6. Thereafter, defendant-appellant filed an application dated 29th July, 2016 under Section 8 of Act, 1996, requesting District Judge to refer dispute between the parties for adjudication by an independent Arbitrator.

7. Plaintiff filed objection stating that agreement dated 17.05.2014 has already been terminated by notice dated 06.02.2016; defendant-appellant has filed Suit No. 1 of 2016, seeking declaration that agreement dated 17.05.2014 is void; defendant himself is not honouring agreement dated 17.05.2014; no steps were taken by defendant-appellant to appoint Arbitrator; the application should have been filed before filing of written statement and that defendant-appellant has neither filed original arbitration agreement nor any application before filing objection to the injunction application.

8. Application filed under Section 8 of Act, 1996 has been rejected by District Judge on the following grounds : -

(i) it has been filed after filing written statement,

(ii) application cannot be entertained unless it is accompanied by original arbitration agreement or duly certified copy thereof and there is no such compliance by defendant-appellant.
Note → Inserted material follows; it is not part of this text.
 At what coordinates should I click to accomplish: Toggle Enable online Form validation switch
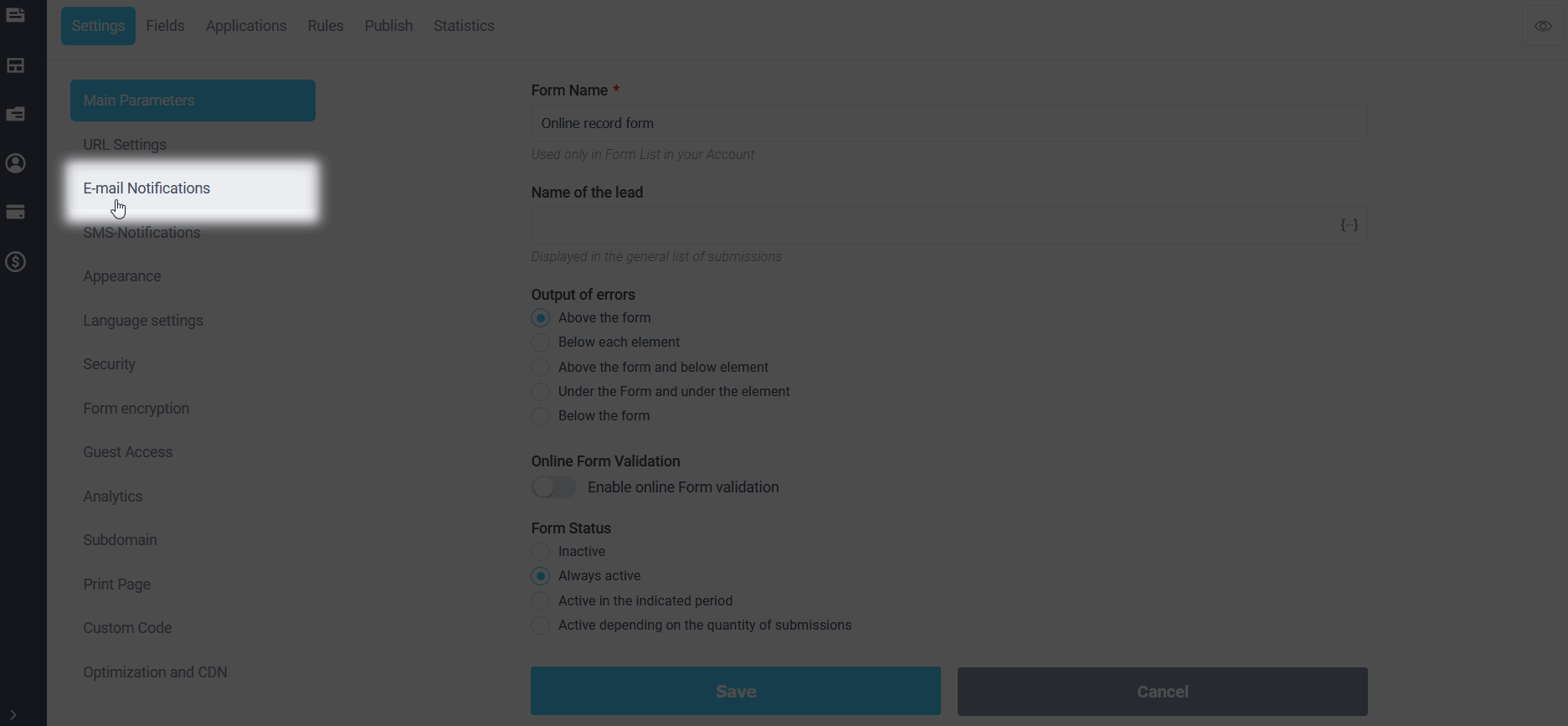(554, 487)
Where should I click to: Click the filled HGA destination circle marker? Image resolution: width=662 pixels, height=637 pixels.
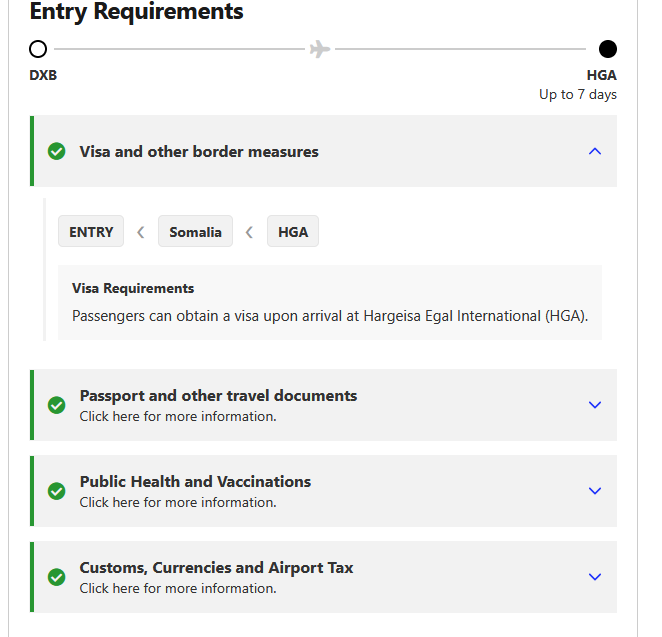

9. Learned counsel for appellant contended that agreement was already part of plaint and objection with reference to "arbitration clause" was also taken in written statement. Therefore, rejection of application on above stated technical grounds is patently illegal. Reliance is placed by Sri Anurag Khanna on Bombay High Court's judgment in Suit No. 331 of 2013 - Eros International Media Limited Vs. Telemax Links India Pvt. Ltd. and Others decided by a learned Single Judge (Hon'ble G.S. Patel, J.) vide judgment dated 12th April 2016.

10. Per contra, learned counsel for respondent contended that compliance of Section 8 of Act, 1996 in letter and spirit is mandatory and, therefore, learned District Judge has rightly rejected application filed by defendant-appellant under Section 8 of Act, 1996 for non compliance of requirement of Section 8 of Act, 1996. He placed reliance on a learned Single Judge judgment of this Court in Civil Revision No. 775 of 2003 - U.P. Industrial Co-operative Association Ltd. through its General Manager, 117/418, Sarvodaya Nagar, Kanpur and Another Vs. Smt. Shobha Chandra and Others (decided on 2nd March, 2012).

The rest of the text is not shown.